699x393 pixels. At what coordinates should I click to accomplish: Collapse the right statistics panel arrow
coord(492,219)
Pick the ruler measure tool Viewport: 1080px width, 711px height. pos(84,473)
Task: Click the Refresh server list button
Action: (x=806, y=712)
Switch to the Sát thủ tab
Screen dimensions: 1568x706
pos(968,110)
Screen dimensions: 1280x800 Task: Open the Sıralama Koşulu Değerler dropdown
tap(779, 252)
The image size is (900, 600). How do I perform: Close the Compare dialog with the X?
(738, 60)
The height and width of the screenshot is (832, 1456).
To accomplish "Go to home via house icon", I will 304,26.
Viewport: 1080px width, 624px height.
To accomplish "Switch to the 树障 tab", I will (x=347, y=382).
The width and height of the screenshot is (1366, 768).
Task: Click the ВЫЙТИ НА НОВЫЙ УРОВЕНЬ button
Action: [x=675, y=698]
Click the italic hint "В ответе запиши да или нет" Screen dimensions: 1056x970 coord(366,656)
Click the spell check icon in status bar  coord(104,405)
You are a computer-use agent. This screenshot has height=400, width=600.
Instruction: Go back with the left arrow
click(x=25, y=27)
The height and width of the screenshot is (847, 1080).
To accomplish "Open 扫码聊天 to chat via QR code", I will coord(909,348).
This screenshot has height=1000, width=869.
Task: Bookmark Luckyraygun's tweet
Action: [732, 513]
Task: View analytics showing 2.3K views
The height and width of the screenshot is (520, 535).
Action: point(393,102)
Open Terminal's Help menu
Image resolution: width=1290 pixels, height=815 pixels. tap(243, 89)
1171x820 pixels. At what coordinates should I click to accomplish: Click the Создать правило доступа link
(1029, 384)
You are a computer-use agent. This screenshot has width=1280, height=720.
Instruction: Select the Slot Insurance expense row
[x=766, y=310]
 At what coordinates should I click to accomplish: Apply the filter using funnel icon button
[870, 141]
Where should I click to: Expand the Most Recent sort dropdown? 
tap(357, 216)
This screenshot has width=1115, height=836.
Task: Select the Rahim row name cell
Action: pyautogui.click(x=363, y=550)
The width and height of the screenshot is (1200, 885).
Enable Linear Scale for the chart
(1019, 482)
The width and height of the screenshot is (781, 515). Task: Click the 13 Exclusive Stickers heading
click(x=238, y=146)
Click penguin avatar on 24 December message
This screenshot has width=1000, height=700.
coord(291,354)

> _Task statement_: Using the listing above, pull out all lines that hold the word "computer".

> _Answer_:
You are a computer-use agent. This screenshot has height=400, width=600.
You are a computer-use agent. This screenshot has width=1280, height=720.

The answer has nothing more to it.